*What is needed*
Take the line with "Open the Go To submenu" and every line after it in the data. Transcribe them exactly, through the last.

*Dataset records*

-- -- --

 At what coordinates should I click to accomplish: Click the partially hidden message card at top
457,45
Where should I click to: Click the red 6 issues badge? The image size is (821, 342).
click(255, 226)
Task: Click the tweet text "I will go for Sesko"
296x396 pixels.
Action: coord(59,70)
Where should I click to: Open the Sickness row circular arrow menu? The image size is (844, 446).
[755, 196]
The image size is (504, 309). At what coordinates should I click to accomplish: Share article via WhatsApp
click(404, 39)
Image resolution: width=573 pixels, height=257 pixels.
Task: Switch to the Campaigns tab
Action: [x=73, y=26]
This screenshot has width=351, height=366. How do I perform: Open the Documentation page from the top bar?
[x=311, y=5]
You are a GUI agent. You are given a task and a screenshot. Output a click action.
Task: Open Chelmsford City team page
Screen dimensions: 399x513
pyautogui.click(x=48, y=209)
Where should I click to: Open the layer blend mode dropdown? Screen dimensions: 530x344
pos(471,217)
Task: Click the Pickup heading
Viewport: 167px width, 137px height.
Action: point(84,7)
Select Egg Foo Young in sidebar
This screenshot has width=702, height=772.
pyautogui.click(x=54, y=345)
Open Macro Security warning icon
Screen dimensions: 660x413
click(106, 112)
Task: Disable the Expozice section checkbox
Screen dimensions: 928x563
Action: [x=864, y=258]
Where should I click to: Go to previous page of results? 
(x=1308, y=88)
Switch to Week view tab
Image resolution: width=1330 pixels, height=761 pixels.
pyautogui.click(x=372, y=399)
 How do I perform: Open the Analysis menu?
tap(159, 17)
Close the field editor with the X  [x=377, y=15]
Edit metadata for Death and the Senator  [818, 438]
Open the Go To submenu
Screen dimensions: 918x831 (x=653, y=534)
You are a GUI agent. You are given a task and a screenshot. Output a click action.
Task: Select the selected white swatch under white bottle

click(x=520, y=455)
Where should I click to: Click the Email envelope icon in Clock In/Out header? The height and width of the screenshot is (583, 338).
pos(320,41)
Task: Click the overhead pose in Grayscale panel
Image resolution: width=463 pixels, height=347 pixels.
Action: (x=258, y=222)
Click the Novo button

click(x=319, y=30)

-- -- --

*Solution for this problem*
Open the Go To submenu
Screen dimensions: 918x831 (x=653, y=534)
You are a GUI agent. You are given a task and a screenshot. Output a click action.
Task: Select the selected white swatch under white bottle

click(x=520, y=455)
Where should I click to: Click the Email envelope icon in Clock In/Out header? The height and width of the screenshot is (583, 338).
pos(320,41)
Task: Click the overhead pose in Grayscale panel
Image resolution: width=463 pixels, height=347 pixels.
Action: (x=258, y=222)
Click the Novo button

click(x=319, y=30)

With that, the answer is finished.